Anglicans in Canada went into the General Synod, a triennial gathering, with the resolve not to debate or vote on a resolution that bans or allows same-sex blessings. The 2010 synod was, rather, designed to encourage and continue dialogue on the controversial matter of homosexuality.

"I think the Holy Spirit has called this church out of a time when we tried to resolve so many contentious issues through resolution, heated debate, fierce confrontation, even on the floor of synod, [with] subsequent hurt and anger and frustration and discouragement," Hiltz stated during the closing session of the synod. "People should never walk away from a synod feeling that way.

The church has entered into "a new space" where they can have "robust conversations," he noted. "We try to speak the truth in love. We try to listen respectfully. And together we try to discern the Spirit's lead."

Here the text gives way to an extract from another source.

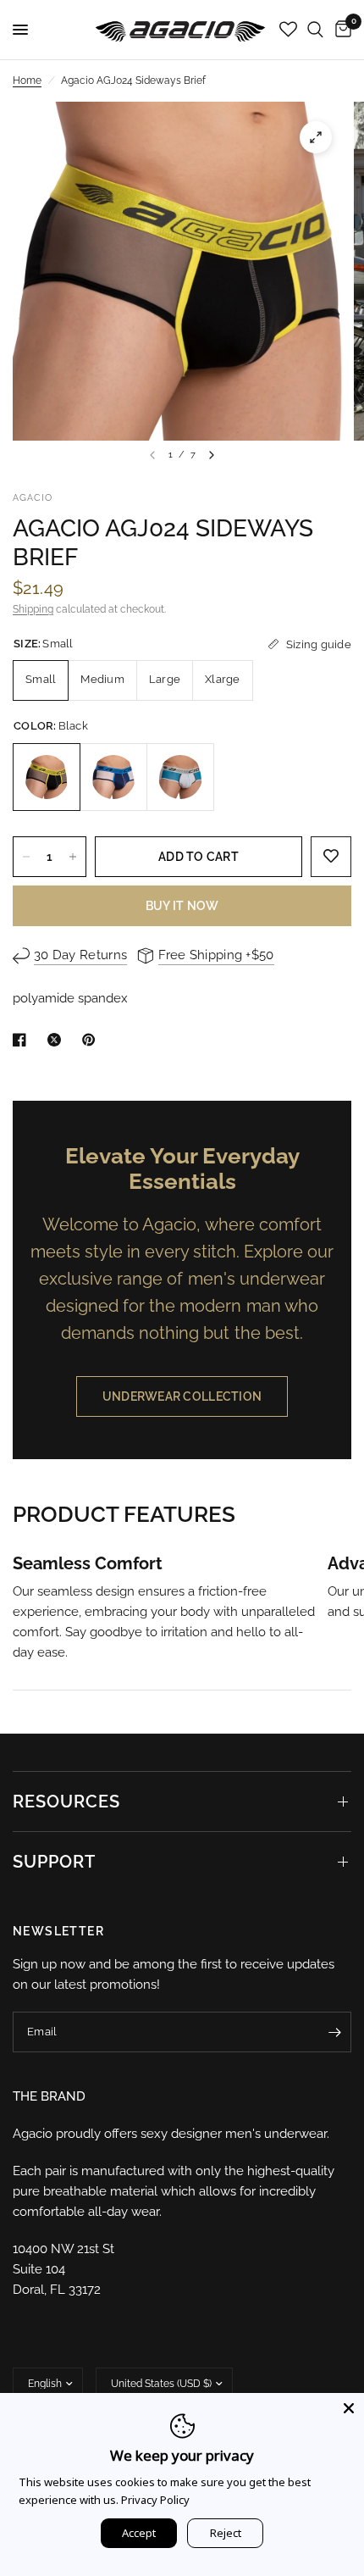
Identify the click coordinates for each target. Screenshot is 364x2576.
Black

The General Synod came as The Episcopal Church in the United States was disciplined for ordaining its second openly homosexual bishop last month. The Rev. Canon Kenneth Kearon, secretary general of the Anglican Communion, recently informed the U.S. body that it was suspended from participating in ecumenical dialogues and stripped of decision-making powers on the Inter-Anglican Standing Commission on Unity, Faith and Order – a body that examines issues of doctrine and authority.

Kearon indicated in an announcement last week that the Anglican Communion was also keeping an eye on the Canadian body and its actions regarding same-sex blessings.